_WHAT YOU HAVE TO DO_
Scan the entries below for the word "will". Copy each line that has it.

[Items from a dataset]
Start of Block

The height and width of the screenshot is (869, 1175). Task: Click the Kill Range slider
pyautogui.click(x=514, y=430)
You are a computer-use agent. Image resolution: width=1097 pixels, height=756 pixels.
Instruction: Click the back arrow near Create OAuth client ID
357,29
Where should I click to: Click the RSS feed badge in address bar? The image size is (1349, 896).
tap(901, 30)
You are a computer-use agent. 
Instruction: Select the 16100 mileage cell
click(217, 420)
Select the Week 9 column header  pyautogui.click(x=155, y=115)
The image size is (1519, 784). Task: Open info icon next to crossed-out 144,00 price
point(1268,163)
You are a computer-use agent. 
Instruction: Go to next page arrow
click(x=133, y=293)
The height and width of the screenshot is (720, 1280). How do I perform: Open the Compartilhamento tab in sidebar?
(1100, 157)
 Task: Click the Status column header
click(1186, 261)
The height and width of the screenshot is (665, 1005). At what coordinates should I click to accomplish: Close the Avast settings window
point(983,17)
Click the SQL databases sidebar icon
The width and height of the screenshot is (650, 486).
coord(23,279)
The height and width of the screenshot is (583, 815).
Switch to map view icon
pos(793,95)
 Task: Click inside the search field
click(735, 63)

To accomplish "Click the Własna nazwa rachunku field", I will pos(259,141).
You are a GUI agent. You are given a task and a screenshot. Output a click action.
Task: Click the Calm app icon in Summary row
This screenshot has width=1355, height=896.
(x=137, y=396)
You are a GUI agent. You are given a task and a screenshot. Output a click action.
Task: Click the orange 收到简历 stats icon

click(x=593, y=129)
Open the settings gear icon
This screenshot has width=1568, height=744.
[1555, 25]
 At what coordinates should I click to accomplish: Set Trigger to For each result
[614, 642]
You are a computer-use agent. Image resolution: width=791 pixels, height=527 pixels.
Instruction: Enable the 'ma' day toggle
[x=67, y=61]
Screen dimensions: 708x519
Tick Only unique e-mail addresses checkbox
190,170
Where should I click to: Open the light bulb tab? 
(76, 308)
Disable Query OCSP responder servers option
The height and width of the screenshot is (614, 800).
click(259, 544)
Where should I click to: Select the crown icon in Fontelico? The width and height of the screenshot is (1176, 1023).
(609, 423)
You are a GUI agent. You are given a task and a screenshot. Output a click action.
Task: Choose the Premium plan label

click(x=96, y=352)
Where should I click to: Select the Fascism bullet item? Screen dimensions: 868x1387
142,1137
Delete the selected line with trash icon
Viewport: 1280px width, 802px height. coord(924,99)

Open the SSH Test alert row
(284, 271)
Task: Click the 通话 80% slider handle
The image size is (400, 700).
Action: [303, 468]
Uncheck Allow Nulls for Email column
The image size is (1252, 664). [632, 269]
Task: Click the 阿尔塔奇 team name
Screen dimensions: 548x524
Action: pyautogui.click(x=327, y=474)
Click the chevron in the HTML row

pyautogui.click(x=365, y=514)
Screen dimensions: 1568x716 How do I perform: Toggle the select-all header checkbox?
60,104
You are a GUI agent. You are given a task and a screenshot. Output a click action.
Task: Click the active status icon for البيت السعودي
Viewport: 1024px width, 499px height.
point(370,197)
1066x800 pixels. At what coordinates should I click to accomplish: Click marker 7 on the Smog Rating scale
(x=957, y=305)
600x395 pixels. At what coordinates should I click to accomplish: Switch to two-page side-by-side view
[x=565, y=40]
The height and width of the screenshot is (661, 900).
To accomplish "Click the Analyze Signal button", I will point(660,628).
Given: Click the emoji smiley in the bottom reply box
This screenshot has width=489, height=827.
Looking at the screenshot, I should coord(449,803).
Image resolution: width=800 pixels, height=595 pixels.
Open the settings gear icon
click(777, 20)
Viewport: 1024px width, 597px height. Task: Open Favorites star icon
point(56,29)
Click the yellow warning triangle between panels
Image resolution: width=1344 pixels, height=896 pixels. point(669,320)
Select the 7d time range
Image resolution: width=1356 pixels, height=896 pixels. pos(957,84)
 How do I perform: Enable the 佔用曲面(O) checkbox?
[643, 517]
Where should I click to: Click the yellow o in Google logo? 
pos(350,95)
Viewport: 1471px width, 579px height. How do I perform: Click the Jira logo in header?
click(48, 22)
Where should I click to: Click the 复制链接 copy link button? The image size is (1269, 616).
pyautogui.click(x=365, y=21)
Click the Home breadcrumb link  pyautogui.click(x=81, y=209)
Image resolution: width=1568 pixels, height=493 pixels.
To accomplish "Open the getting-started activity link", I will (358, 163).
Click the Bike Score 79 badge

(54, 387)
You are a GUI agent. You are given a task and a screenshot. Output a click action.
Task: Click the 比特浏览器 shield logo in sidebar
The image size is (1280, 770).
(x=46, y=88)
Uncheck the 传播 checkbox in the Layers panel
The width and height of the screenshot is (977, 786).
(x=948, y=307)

End of Block

_SOLVED PROBLEM_
To accomplish "Click the Własna nazwa rachunku field", I will pos(259,141).
To accomplish "Click the Analyze Signal button", I will point(660,628).
To accomplish "Open the getting-started activity link", I will (358, 163).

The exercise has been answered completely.